Sé que no puedo controlar lo que todo el mundo hace, pero ellos eran las personas más cercanas a mí, y sabía que lo entenderían y me apoyarían.

Yo temblaba.

Literalmente.

Mis manos temblaban cuando agarraba la cuchara para desayunar avena, aunque Virginia me la preparaba con agua y con menos frutas que ella. Habíamos ido al nutricionista para que me asignase un plan de comidas para recuperarme, pero la idea de pasar de comer quinientas calorías al día a dos mil me revolvía el estómago.

Así que Virginia, o Damon, según quien preparase la cena, me mandaban un mensaje y me preguntaban qué quería de cenar.

—Lo que sea que quieras, puedes comerlo —me decía él.

Le dije a Damon que quería cenar con él.

Por eso, Damon llegaba temprano del trabajo y yo me sentaba frente a la isla de la cocina mientras él preparaba la cena. Cada vez que pasaba por detrás de mí cuando yo comía, me besaba la cabeza.

Los días que Virginia trabajaba hasta la noche, me servía mi plato y llamaba a Colton. Todos notaban que mi mano temblaba al sujetar el tenedor, pero nunca decían nada.

Una noche, después de cenar, me quedé sentada frente a la isla hasta que Damon hubo lavado los platos. No había sido lo suficientemente valiente como para comer postre, pero él no le dio importancia.

Se acercó, ya secas sus manos, y me pidió que hiciese una lista de los alimentos que más me aterraban.

—Califícalos del uno al diez —me dijo—. Iremos probándolos poco a poco. Si no te gustan, no tienes que volverlos a comer.

Pasamos todas las vacaciones de Navidad haciendo ese ejercicio.

Me aterraba la granola, por ejemplo, así que Virginia me preparaba yogur con granola todas las noches para que estuviese frío a la hora de desayunar. Nadie hacía comentarios sobre mi plato.
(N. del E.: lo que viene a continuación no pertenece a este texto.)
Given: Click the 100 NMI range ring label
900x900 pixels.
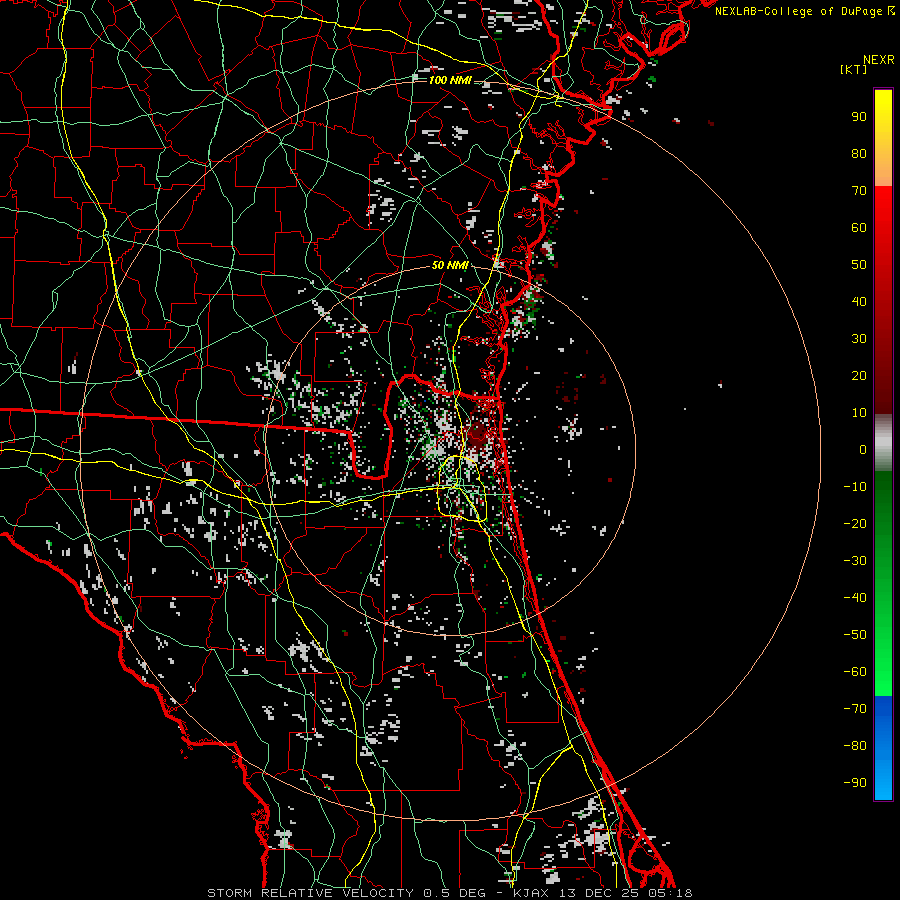Looking at the screenshot, I should click(450, 79).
Pero mi temblor mejoraba cada vez que Damon me besaba la cabeza.

Recuerdo que pasamos Nochebuena en casa de Anne. Estuve leyendo Las dos torres todo el camino a Burford, en coche, hasta que Damon me llamó por mi nombre y encontré sus ojos observándome a través del espejo retrovisor.
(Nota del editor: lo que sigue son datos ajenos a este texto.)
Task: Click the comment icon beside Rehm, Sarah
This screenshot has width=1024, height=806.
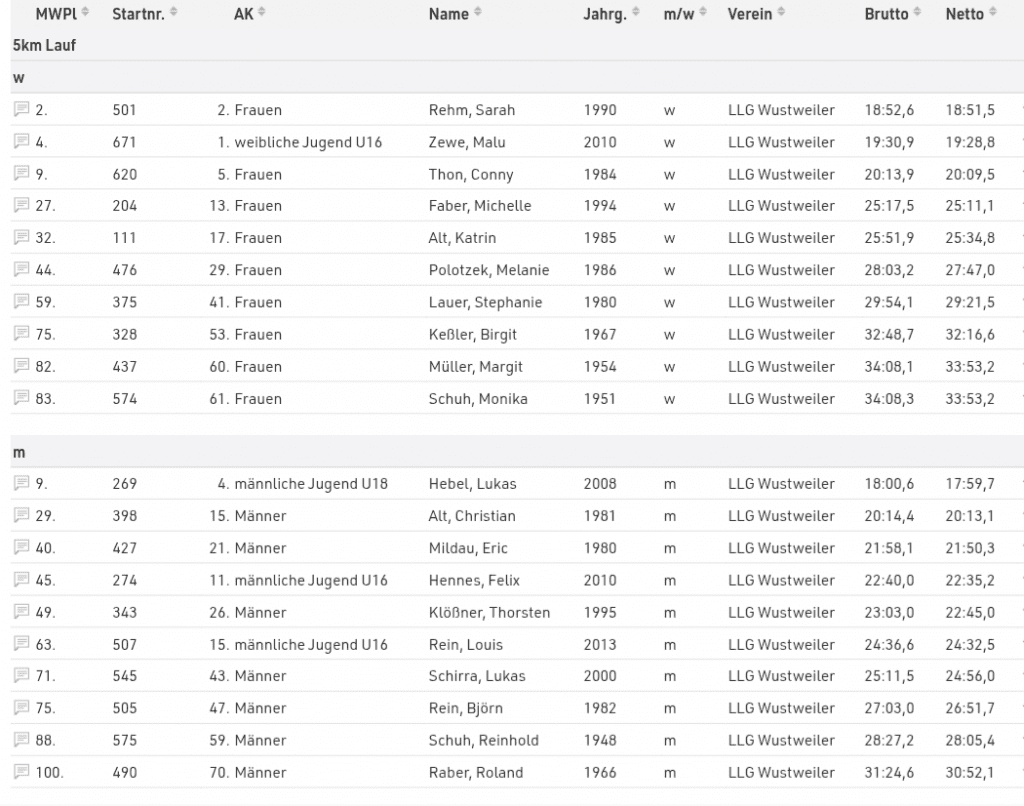Action: click(x=21, y=110)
—Si te sientes incómoda en la cena —me dijo— o necesitas cualquier cosa, puedes decírnoslo.

Y nunca en mi vida me sentí tan cuidada, tan priorizada, como en ese momento. Se sentaban a mi lado para quitar de mi plato lo que no me gustase, o lo que no tuviese valor de comer. Hicieron lo mismo cuando fuimos a casa de Elyssa en Año Nuevo. Cuando compraban comida a domicilio, me preguntaban qué quería y no me dejaban revisar las calorías de los menús. Poco a poco, mi lista de alimentos a los que temía se iba reduciendo.

El día de mi cumpleaños hubo pastel, como de costumbre. Aunque mi primer impulso fue decir que no quería porque en realidad no tenía ganas de sufrir y llorar mientras comía, me dije que jamás lo superaría si no lo intentaba. Y aun temblando y al borde de las lágrimas, me comí mi porción de pastel.